I completely understand that, i was like that for awhile but when my husband and I began TTC, I wanted to start buying the stuff we needed just in case, so we got unisex clothes, a unisex crib set, stroller and car seat, toys, bath, bottles and pacifiers, health stuff etc, the only thing we are waiting on buying is a crib until we get a bfp. but its a whole lot of money! I'm glad we collected over the year :)
 
Woah! So you are basically packed! Nice. My best friend did not find out what s.he is having until 7 months pg, so I was also buying some unisex clothes for her. It was actually pretty hard besides the all white or beige stuff. I was sick of yellow. Fortunately, I did tak a chance and got some light blue, and the baby is going to be a boy. She's due any day now, I am very excited for her.
 
:) I think I would like the excitement of going through birth excited to see what it is. Stats show that its easier on the mother as well. So theres a positive. :) But OH wants to know...so, I dont know. Guess it will be a battle of the wills.
 
:) I think I would like the excitement of going through birth excited to see what it is. Stats show that its easier on the mother as well. So theres a positive. :) But OH wants to know...so, I dont know. Guess it will be a battle of the wills.

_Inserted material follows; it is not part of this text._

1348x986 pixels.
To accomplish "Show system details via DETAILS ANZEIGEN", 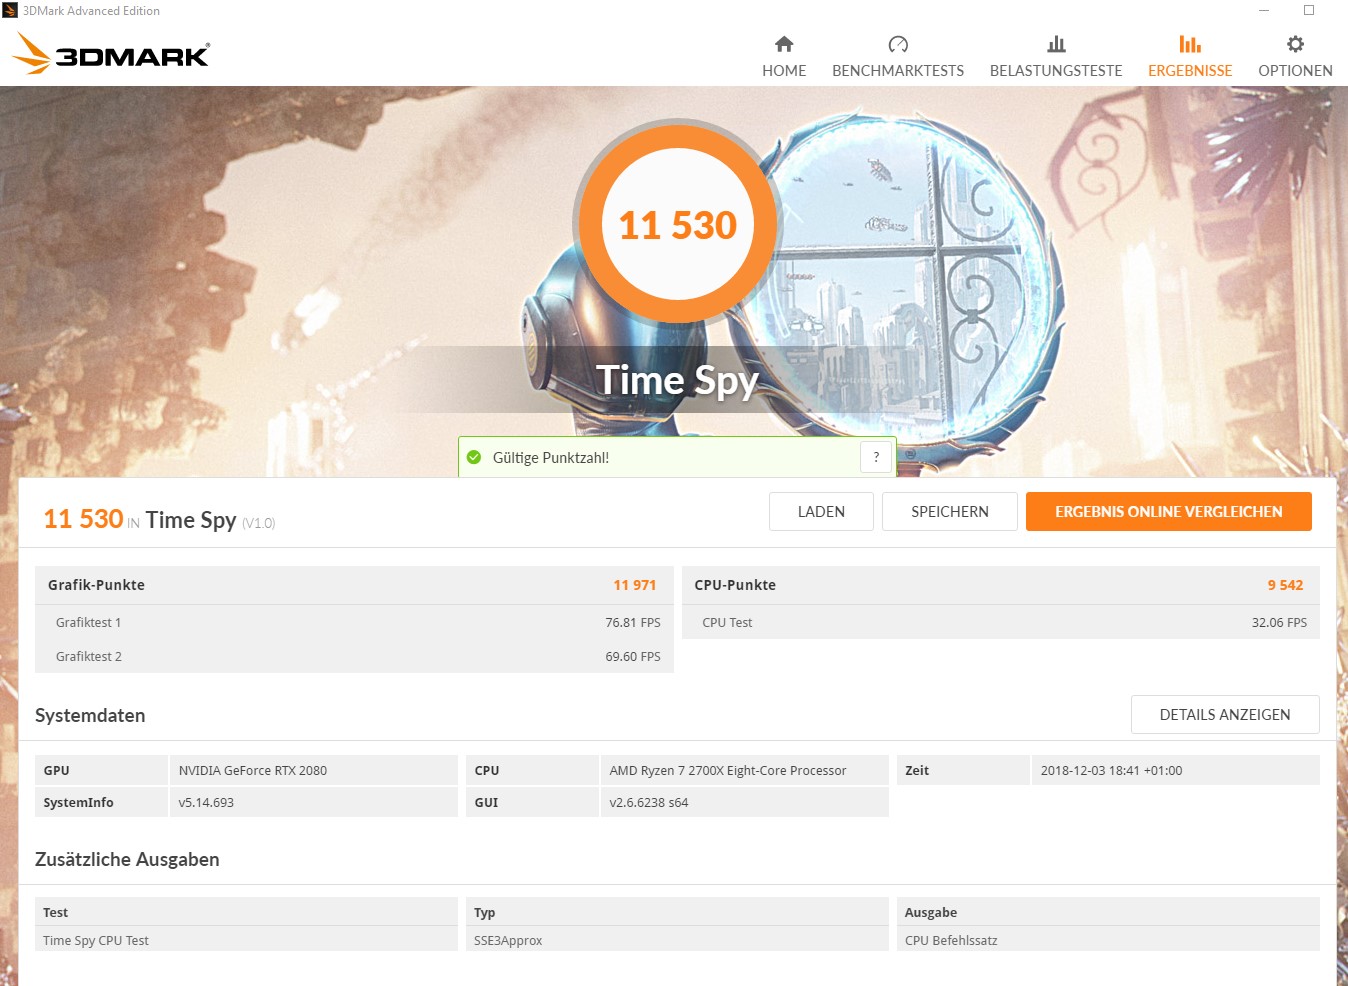I will click(1224, 714).
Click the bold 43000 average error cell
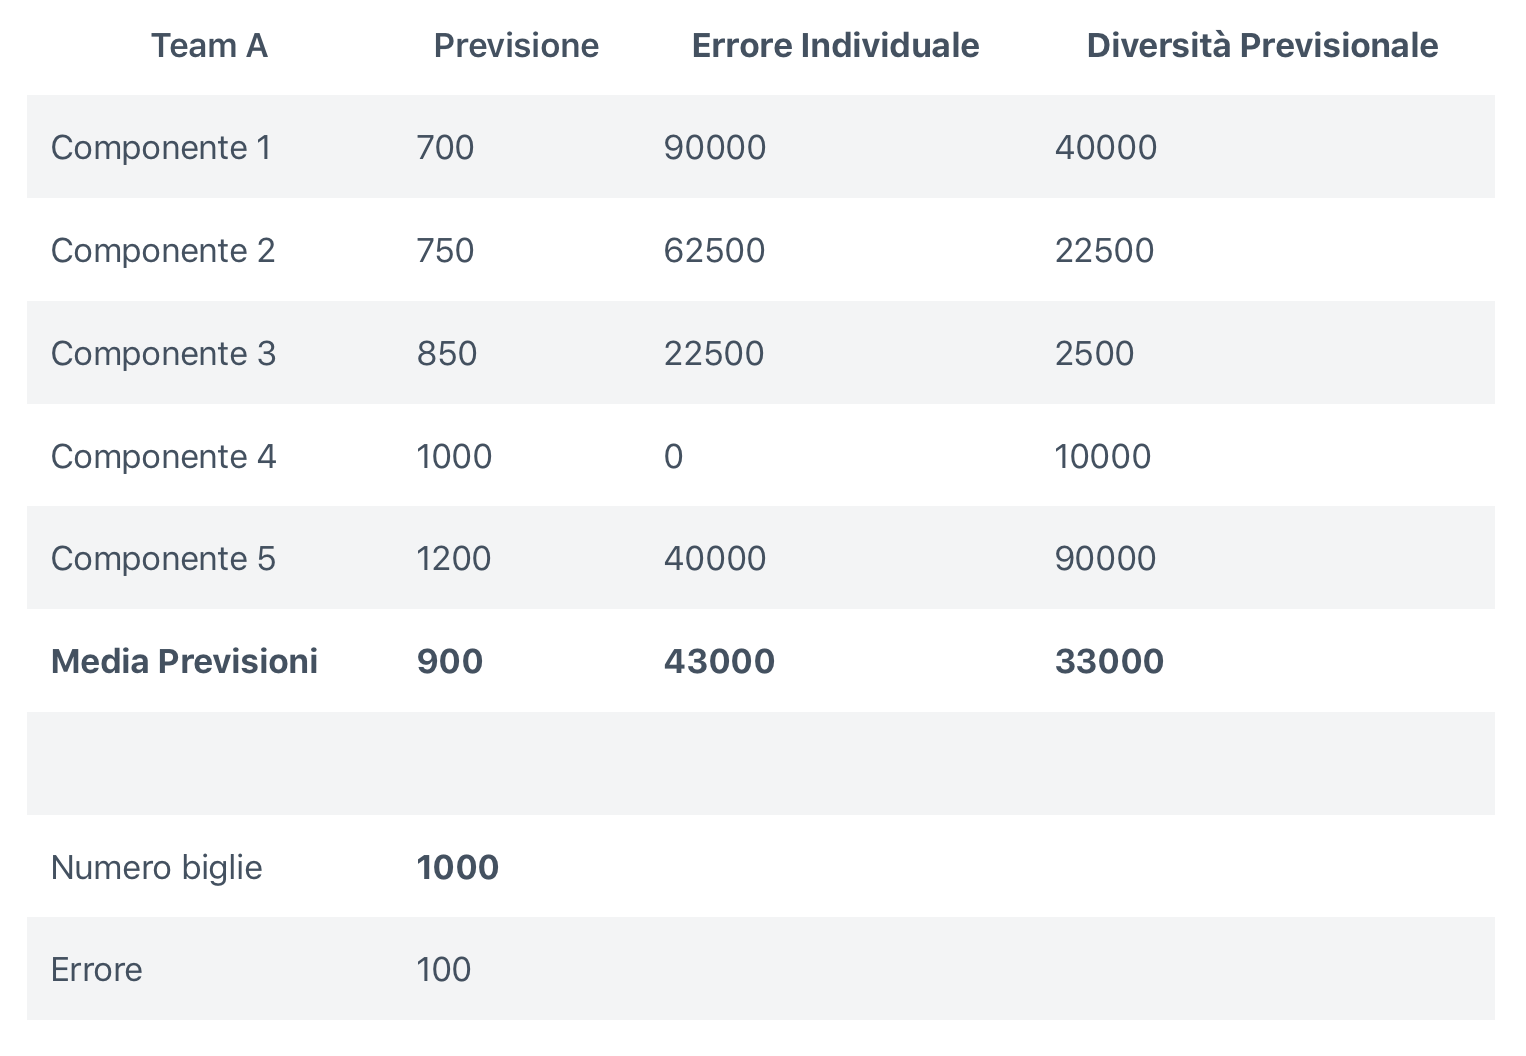Viewport: 1526px width, 1056px height. point(719,662)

we almost decided to do that since we've already picked the names for each gender :) but in the end we know we both dont have that patience to wait to find out lol
 
Hahaha at least you know what DPO you are MF ! I STILL have no temp rise ARGH I just need to know when I ovulated ! we will be very close though id say in ovulation timing ! my body is just taking a bit longer to figure that out ! it looks very anovulatory at the moment though :(
 
I miscarried today. My whole world has just shattered. All I want to do is cry right now. I can't believe this.
 
Here's what happened today anyway.. I was at work. First day today instead of yesterday. I started feeling really dizzy, back pain kicked in like hell and very strong cramps - I was in tears in about five minutes. I sat down, sat there for 20 minutes, took paracetamol, got up and blood everywhere. I was shattered. I couldn't walk, I was screaming in pain. My boss called the ambulance. Got to the Early Pregnancy Unit at the hospital, on the scan, we could hear two heart beats, very low ones 23 - 40, dropping. An hour later, I passed the first big glob of the 'baby', I had an examination, everything was ok, though they were still waiting to see whether I'd pass the rest as after another scan, there was still something there. Thirty minutes later, I felt agonising pain, worse than ever. The dead fetus was stuck around my cervix, it wasn't passing at all and was causing me pain. The doctor basically pulled it out of me. My cervix absolutely hurts. I lost twins. I lost my babies. When the ambulance arrived I got gas and air which helped a lot, but when I got transferred from A&E to maternity, I couldn't use it anymore. I never felt a pain like that before, never.

I was also told my GP should have referred me to the hospital straight away when I had such strong back pains at 4/5 weeks, because something started happening then and possibly it could have been saved.

The moment I'll never forget is when the doctor actually pulled out the dead fetus out of me and she said with tears in her eyes 'I'm so so sorry'. Until then I was hoping it was just a bleeding, then it hit me. I discharged myself from the hospital at 10pm and decided to come home, but I have a scan and a check up on Monday. I couldn't stay there tonight. I feel so dead.